Encouraging the production of positive hip-hop is a commendable goal, and the Nasir Jones Fellowship Program is definitely a good way for the elite institution to have its messages and philosophies heard by those in the inner city. But even when hip-hop is positive, it's anti-establishment. And Harvard is most definitely the establishment.

Hip-hop is in many respects a contrarian genre. A large part of its mentality involves an intense resistance to influences from the "outside." Take Danny Brown's memorable lines in "Terrorist Threats": "Fuck you, you don't give a fuck about me ... I just want to be free, I ain't tryin' to be nobody's chattle." Or "We Don't Care," the first track off Kanye West's The College Dropout, an album dedicated to slandering higher education: "We never had nothing handed / Took nothing for granted / Took nothing from no man / Man, I'm my own man." ScHoolboy Q, Kendrick Lamar, Jay-Z — every rapper worth their weight in bars has spat a variation on lines like these, describing their suspicions of the "system," and praising their own industriousness.

Hip-hop has thrived on a bottom-up, not top-down, mentality for years. There's a definite possibility that Harvard's hip-hop fellowship may feel stultifying, even though it's well-intentioned. Harvard's co-sign on "positive" hip-hop will attach the wrong sorts of labels on what should be an organic development.

Also, hip-hop is already moving towards a more positive vision on its own, without the support of a multimillion-dollar university program. Kendrick Lamar, one of the biggest breakout artists of the past year is bound to sweep the Grammys with good kid m.A.A.d. city, an album that praises the power of intelligence and responsibility. The forceful words from the interlude on "Real": "Any nigga can kill a man, that don't make you a real nigga. 'Real' is responsibility. 'Real' is taking care of your motherfucking family. 'Real' is God, nigga."

Additionally, two of the most critically-acclaimed and successful mixtapes of last year, Acid Rap by Chance the Rapper and Innanetape by Vic Mensa, preached positivity and peace through and through. Both rappers come out of Chicago, which has one of the most dangerous ghettos in the country. Their messages provide an excellent counterpoint to Chicago's previous breakout stars Chief Keef and Lil Reese, who are serious gangbangers. And this kind of positivity is all the more powerful because it came of its own accord and thrived despite an unwelcoming environment.

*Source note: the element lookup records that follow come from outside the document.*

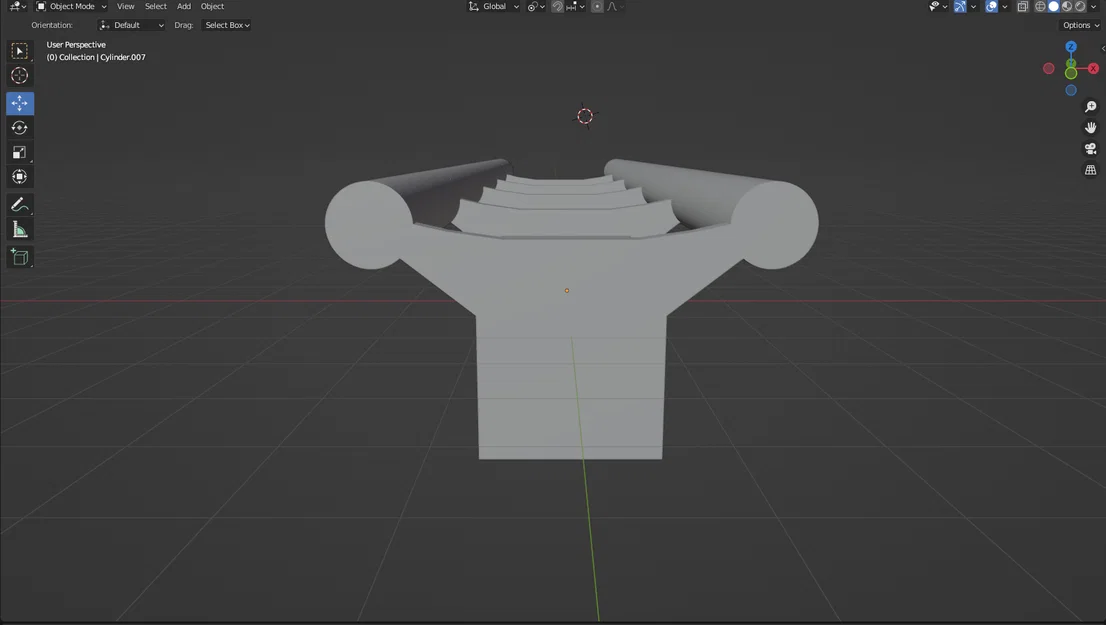Select the Move tool
The image size is (1106, 625).
click(x=19, y=103)
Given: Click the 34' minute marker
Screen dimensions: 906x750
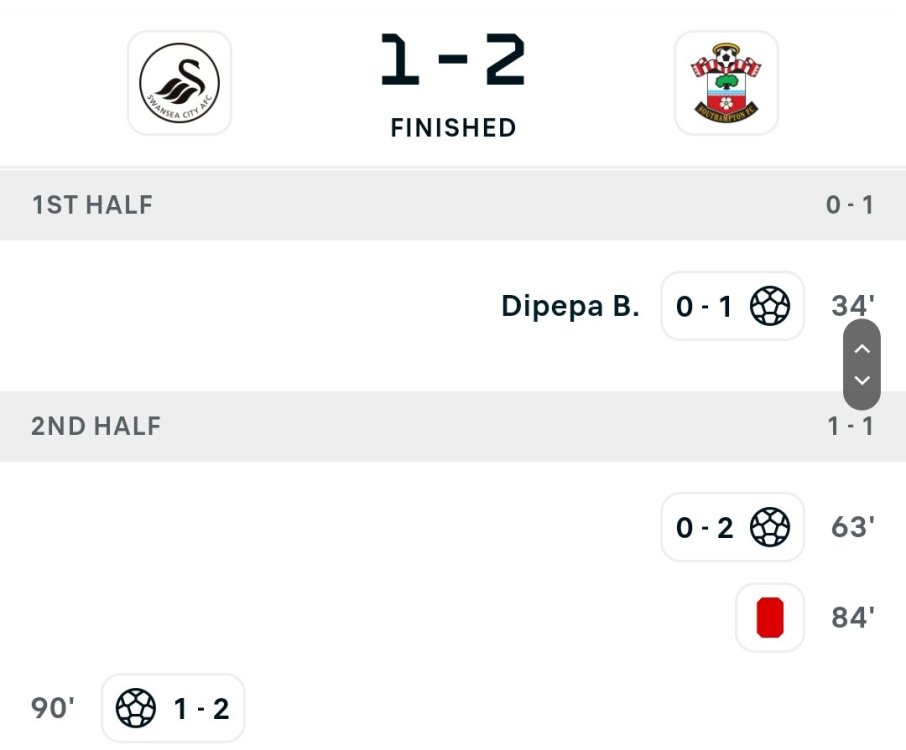Looking at the screenshot, I should [x=852, y=306].
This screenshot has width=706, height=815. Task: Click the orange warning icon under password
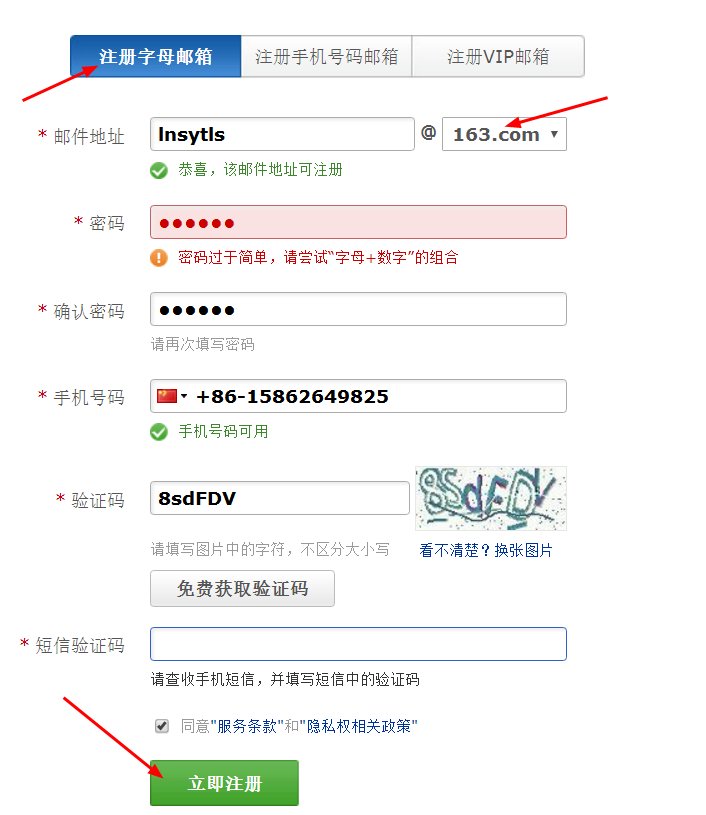point(159,258)
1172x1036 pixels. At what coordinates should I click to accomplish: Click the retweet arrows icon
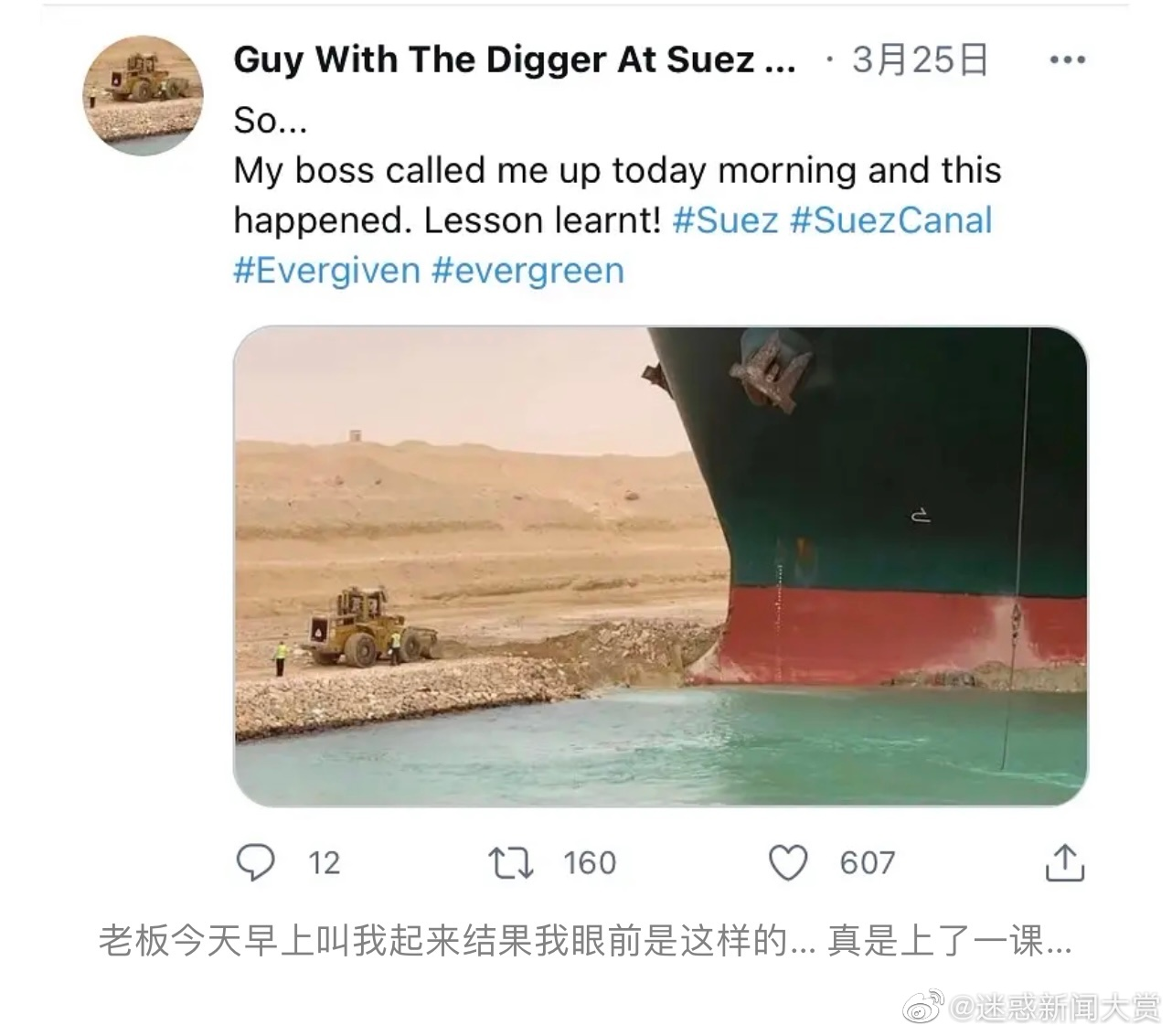tap(510, 862)
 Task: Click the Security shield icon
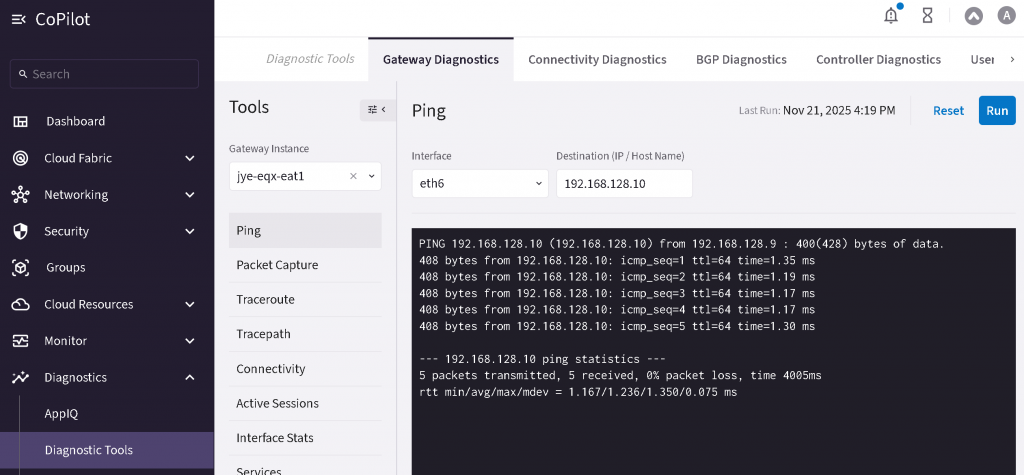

Hip-hop can't lose that narrative. When jazz — a previous mostly black, urban art form — moved into the academic space, it lost much of its power. As academies and colleges started to teach jazz in the 1950s, artists and audiences began to drift away, criticizing the genre for the way it became standardized and formal. Musicians left it behind to develop younger and freer genres, and nowadays jazz is consigned to "cocktail" or "elevator music" status. The ferocity and freedom that the genre once represented goes unappreciated. It would be a tragedy if hip-hop went out the same way.

Hip-hop is already heading towards positivity of its own volition, and listeners are responding. If academia's movements become too obtrusive and heavy-handed, hip-hop —  and especially "positive" and "intelligent" hip-hop — may start to be viewed as a "manufactured" or "standardized" sound, rather than being seen as a spontaneous expression with its roots in concrete, not ivory.